Coaching to perfection

My oldest son, a junior in high school, got his first taste of coaching this year. He coached 9-12 year olds in indoor soccer over the winter months. I was especially proud of him and it reminded me that I started coaching youth sports when I was 15 years old. It was an incredible learning experience for me and formed the foundation for many of my leadership beliefs.

My son must have learned a thing or two from his coaching experience because he is already giving me leadership advice. The other night, as I was lamenting a loss by the soccer team (13 year olds) that I coach, my son gave me this shot of advice. “Dad, you see, you’re upset about the loss because you are coaching to win.
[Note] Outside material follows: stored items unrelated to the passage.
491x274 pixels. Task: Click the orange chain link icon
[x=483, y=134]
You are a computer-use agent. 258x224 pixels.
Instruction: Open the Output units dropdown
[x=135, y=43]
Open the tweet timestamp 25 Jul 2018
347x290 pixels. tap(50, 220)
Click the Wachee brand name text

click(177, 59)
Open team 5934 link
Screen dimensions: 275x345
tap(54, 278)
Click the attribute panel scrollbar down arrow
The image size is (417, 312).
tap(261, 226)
I coach to perfection.” What he was telling me was that the goal should not be just to win the game, but to play as well as you possibly can. The kid coaches for a few months and all of a sudden he imparts words of wisdom like he’s John Wooden!

Well, after giving it some thought I realize he has a point. As leaders, we are taught to focus on achieving our goals – getting the sale, gaining market share, improving the bottom line, beating the competition. But if we just strive for the goal, is that enough? Do we set the bar too low if we just set out to achieve a goal? Or rather, should we strive for perfection? Should the goal be to do everything to the absolute best of our abilities, regardless of the predetermined quantifiable goal?
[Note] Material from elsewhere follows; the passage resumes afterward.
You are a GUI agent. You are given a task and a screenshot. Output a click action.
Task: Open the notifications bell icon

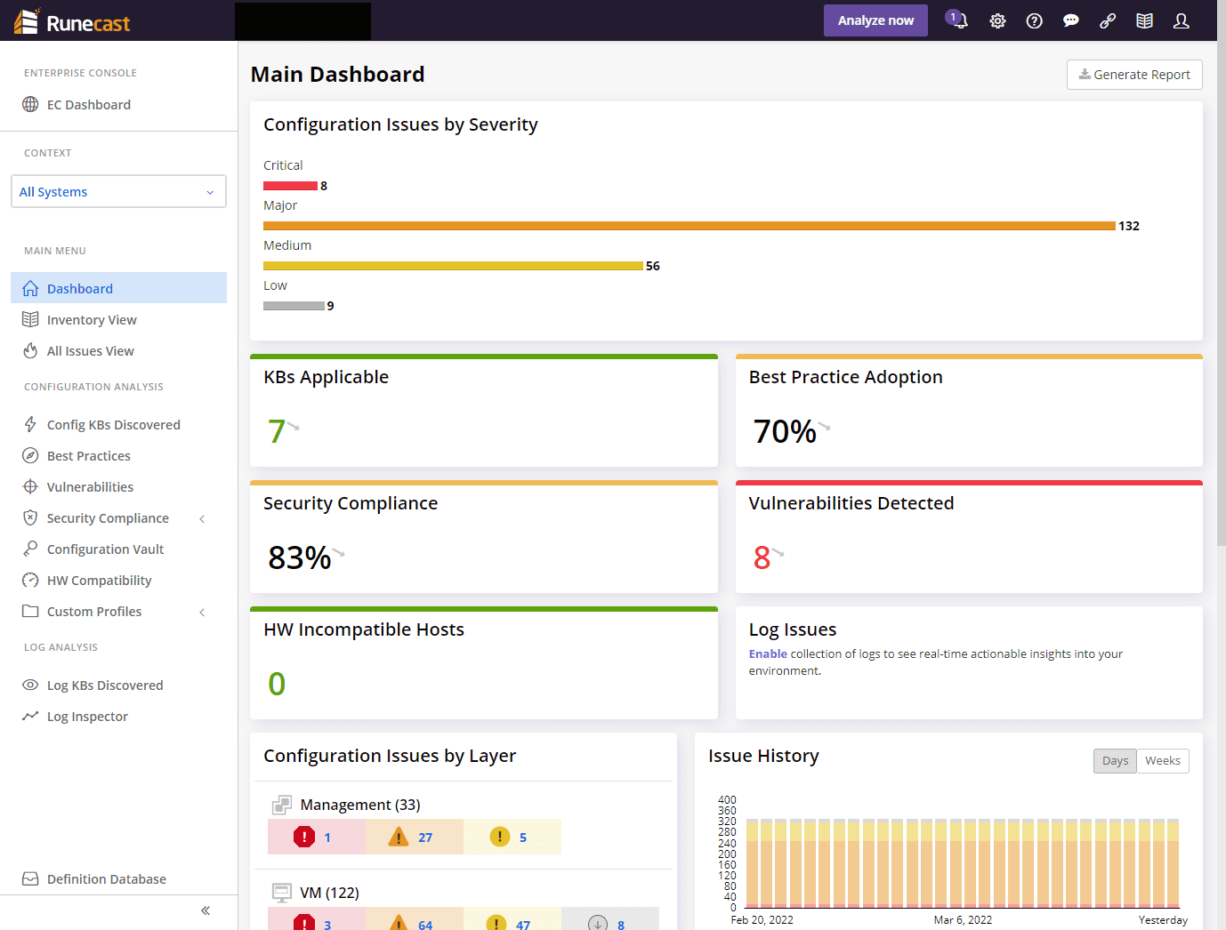[958, 20]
Now I know that perfection is not attainable. But putting forth our best effort is possible. And although it may not lead to perfection, it may get us further than the goals we set. Goals are important to provide us with focus and direction. But they can also be limiting if we stop and rest when we achieve them. Leading to perfection helps us to push beyond our goals and to achieve even greater heights because the focus is on maximizing the performance of our team, not simply achieving a goal.

The other lesson from this story is, of course, that we are never too old or experienced to learn new things. I’ve been involved in youth sports for over 30 years and yet I learned a great idea from a brand new coach. So open up our minds to newness and to change. That may be the place to start our journey to perfection.